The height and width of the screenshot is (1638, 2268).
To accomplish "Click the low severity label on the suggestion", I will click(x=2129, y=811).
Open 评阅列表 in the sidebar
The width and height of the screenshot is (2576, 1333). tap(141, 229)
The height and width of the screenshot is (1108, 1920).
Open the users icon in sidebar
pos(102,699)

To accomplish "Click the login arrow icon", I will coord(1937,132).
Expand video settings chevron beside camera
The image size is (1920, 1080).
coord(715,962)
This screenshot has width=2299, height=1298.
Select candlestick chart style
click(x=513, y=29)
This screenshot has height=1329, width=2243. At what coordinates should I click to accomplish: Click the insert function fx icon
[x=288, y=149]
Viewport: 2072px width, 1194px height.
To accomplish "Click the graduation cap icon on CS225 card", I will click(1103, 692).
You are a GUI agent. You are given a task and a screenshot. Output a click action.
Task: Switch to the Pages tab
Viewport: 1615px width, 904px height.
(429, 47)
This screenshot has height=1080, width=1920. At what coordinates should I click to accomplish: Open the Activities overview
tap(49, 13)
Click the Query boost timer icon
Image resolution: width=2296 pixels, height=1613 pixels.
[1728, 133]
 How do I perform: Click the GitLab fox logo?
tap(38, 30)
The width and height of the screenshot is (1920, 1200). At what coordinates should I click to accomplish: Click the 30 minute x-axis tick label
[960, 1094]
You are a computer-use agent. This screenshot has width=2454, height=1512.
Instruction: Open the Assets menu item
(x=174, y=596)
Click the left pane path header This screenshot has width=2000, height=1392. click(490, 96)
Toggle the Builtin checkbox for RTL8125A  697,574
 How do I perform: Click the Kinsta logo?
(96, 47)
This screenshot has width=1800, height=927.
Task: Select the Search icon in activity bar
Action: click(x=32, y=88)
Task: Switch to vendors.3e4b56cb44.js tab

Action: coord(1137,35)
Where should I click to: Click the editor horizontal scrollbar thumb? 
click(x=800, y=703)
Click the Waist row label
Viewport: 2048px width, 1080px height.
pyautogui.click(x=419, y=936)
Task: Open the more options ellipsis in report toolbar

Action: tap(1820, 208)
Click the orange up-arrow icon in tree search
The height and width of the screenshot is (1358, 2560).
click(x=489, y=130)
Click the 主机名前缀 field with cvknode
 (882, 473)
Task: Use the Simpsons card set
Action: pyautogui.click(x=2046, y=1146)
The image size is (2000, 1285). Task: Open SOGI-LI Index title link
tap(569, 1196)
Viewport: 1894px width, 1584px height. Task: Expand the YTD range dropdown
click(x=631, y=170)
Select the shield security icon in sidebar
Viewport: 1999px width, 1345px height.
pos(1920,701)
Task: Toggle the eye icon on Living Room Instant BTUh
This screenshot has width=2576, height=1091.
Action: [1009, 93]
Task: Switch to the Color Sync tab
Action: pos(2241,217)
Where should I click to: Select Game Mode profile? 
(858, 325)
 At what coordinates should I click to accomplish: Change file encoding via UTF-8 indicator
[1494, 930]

EXERCISE OBJECTIVE - Reproduce exactly the stretch of the material above that starts at the line with "Click the 主机名前缀 field with cvknode" and ends at the line with "Task: Toggle the", both included, and nothing else.

ANSWER SPACE -
Click the 主机名前缀 field with cvknode
 (882, 473)
Task: Use the Simpsons card set
Action: pyautogui.click(x=2046, y=1146)
The image size is (2000, 1285). Task: Open SOGI-LI Index title link
tap(569, 1196)
Viewport: 1894px width, 1584px height. Task: Expand the YTD range dropdown
click(x=631, y=170)
Select the shield security icon in sidebar
Viewport: 1999px width, 1345px height.
pos(1920,701)
Task: Toggle the eye icon on Living Room Instant BTUh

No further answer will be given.